§ Data extracts
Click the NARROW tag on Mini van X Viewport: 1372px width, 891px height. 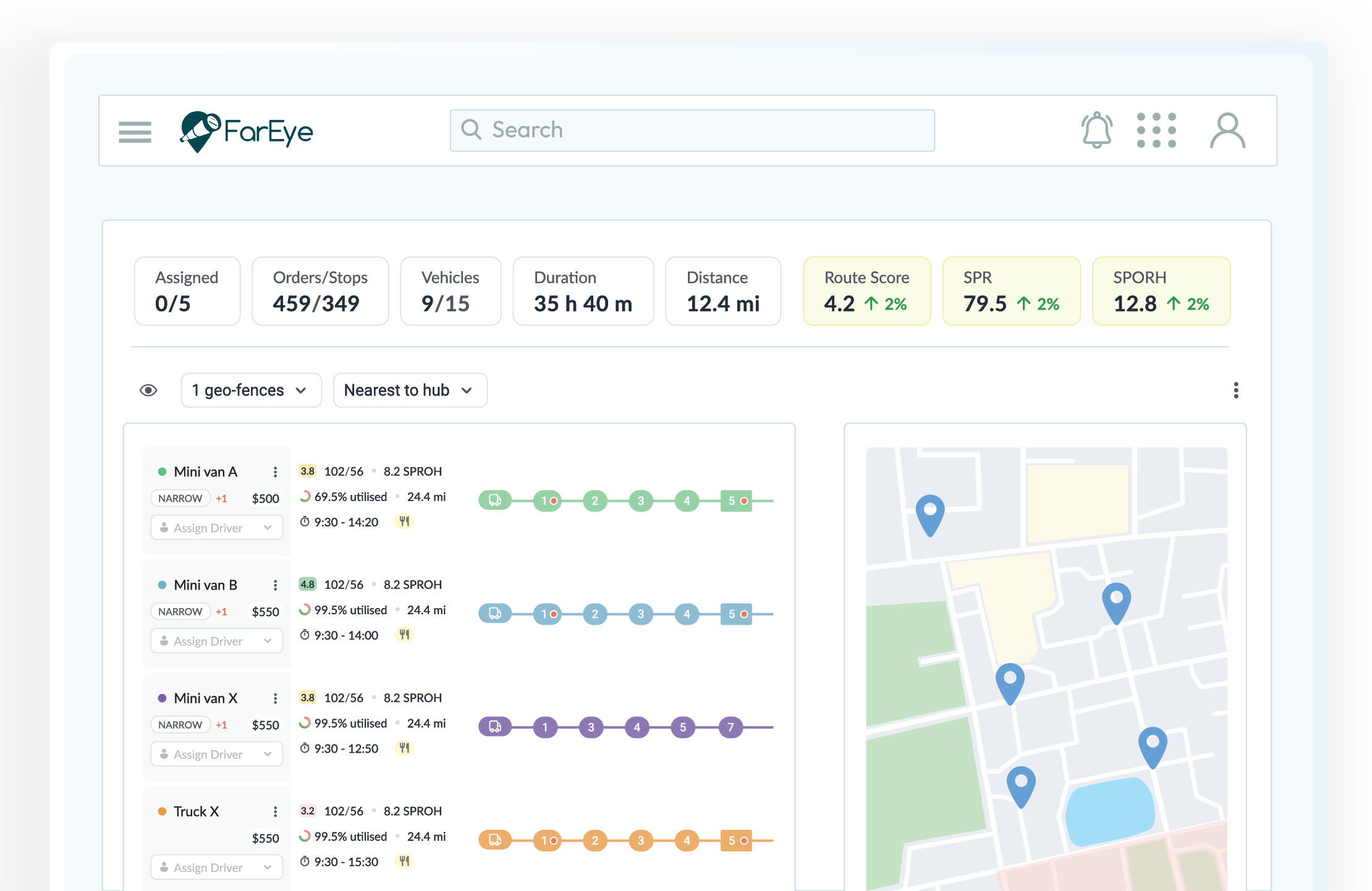tap(180, 724)
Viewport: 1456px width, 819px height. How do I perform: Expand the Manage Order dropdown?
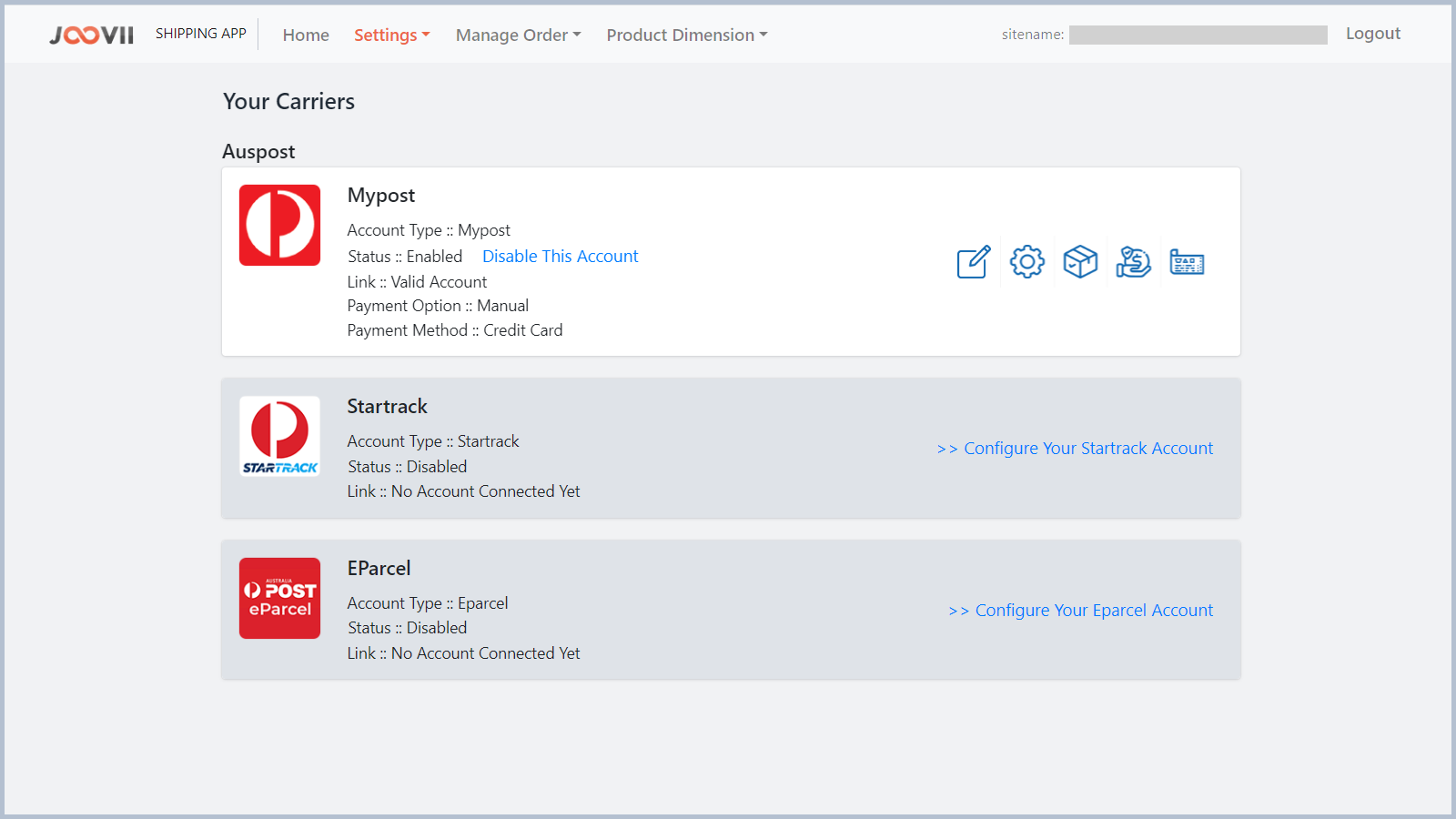click(517, 35)
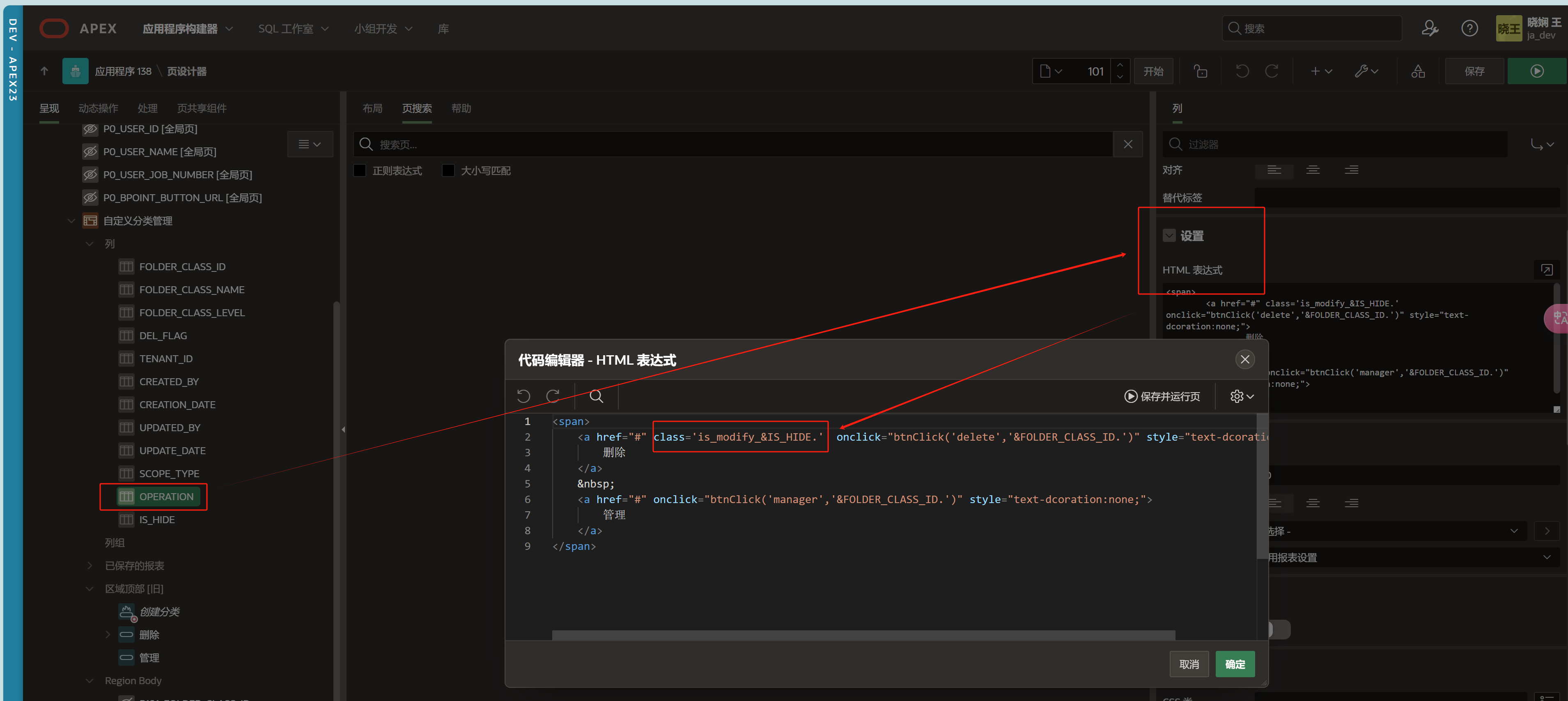Screen dimensions: 1568x701
Task: Enable the 大小写匹配 checkbox
Action: [x=449, y=170]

§ Your goal
Excluding all pictures, print exactly and only the lines from the line with "Viewport: 1456px width, 819px" through the end of the records above, both ends included.

§ Result of the task
Viewport: 1456px width, 819px height. How do I perform: Expand the Manage Order dropdown?
click(517, 35)
Screen dimensions: 1568x701
Task: Enable the 大小写匹配 checkbox
Action: [x=449, y=170]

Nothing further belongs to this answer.